Policy Number: MP-176

Latest Review Date: May 2022

Category: Laboratory

POLICY:

Analysis of proteomic patterns in serum to identify cancer is considered investigational.

DESCRIPTION OF PROCEDURE OR SERVICE:

The analysis of proteomic patterns in serum for early detection of cancer has been proposed. Several of these proteomic tests are being studied, particularly in ovarian and prostate cancer.
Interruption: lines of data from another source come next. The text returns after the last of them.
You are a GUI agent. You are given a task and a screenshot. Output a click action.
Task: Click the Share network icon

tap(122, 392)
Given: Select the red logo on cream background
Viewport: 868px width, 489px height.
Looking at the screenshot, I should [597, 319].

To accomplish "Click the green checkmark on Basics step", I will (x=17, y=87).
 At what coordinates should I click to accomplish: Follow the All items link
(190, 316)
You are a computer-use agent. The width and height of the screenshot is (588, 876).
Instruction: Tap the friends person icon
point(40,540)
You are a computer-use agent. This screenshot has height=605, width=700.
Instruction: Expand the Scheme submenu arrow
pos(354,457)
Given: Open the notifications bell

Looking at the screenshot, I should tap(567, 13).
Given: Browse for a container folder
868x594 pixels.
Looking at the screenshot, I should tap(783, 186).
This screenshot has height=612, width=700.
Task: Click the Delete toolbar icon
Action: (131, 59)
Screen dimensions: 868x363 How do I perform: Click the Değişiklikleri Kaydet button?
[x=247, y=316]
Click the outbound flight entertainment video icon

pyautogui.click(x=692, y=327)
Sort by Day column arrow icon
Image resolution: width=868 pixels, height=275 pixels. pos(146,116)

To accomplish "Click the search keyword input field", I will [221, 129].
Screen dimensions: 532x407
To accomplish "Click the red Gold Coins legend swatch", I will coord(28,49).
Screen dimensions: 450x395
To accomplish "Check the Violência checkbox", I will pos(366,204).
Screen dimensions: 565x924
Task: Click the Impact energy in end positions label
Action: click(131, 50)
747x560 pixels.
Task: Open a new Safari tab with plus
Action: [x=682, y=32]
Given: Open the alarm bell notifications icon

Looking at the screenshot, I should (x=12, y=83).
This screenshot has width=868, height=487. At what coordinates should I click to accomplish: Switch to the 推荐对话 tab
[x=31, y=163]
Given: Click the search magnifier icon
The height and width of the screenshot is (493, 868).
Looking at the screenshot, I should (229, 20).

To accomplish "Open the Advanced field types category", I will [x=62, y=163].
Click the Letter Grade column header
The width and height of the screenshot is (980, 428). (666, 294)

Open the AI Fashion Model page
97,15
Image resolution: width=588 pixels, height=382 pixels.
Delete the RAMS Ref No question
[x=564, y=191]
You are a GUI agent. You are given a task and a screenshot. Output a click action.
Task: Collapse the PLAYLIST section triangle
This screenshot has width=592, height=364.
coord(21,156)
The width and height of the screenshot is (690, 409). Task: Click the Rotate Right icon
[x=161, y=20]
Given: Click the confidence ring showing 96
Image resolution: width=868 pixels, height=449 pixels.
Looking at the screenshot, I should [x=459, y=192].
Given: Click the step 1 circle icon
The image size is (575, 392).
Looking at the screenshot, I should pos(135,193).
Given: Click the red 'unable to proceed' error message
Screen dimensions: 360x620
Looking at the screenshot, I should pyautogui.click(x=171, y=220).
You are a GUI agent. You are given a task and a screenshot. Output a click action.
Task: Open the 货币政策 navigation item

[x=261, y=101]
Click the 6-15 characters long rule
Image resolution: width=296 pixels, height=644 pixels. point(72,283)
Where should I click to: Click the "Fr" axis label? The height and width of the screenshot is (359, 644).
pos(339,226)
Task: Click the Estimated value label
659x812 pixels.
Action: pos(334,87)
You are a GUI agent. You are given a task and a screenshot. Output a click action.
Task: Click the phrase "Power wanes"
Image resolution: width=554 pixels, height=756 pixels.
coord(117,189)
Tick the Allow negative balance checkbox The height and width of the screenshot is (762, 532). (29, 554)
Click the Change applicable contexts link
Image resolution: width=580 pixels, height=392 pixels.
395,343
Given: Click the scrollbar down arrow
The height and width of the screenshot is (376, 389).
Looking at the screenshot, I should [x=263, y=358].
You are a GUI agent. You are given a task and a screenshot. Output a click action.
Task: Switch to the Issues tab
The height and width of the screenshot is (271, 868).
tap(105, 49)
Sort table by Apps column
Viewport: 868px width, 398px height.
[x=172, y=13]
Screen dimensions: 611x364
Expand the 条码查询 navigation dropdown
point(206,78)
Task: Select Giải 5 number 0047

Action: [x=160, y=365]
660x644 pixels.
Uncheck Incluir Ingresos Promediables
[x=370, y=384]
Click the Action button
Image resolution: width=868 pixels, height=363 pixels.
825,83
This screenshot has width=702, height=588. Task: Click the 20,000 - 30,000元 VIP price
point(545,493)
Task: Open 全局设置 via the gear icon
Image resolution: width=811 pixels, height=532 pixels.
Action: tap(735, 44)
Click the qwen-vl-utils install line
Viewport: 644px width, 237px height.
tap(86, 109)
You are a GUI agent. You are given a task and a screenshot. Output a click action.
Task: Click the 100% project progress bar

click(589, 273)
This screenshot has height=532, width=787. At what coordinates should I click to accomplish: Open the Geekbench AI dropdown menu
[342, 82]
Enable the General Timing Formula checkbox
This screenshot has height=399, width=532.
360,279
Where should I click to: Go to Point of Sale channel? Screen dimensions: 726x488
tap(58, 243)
Proteomics involves the use of mass spectrometry to study differences in patterns of protein expression. Proteomic patterns are patterns of proteins present within a clinical sample used as a diagnostic “fingerprint” that is proposed to provide an early diagnosis for some types of cancer.

KEY POINTS:

The most recent literature update was performed through May 11, 2022.

Summary of Evidence

While patterns of protein expression have been proposed to yield more biologically relevant and clinically useful information than assays of single proteins, many limitations in the use of proteomics exist. In contrast to genomics, in which amplification techniques like polymerase chain reaction (PCR) allow for the investigation of single cells, no technology is available at the protein level. Other issues between studies have been lack of uniform patient inclusion and exclusion criteria, small patient numbers, absence of standardized sample preparations, and limited analytical reproducibility. Data in the peer-reviewed literature are inadequate to permit scientific conclusions regarding ovarian, prostate, or other malignancies. The utility of this technology is unproven and is considered investigational.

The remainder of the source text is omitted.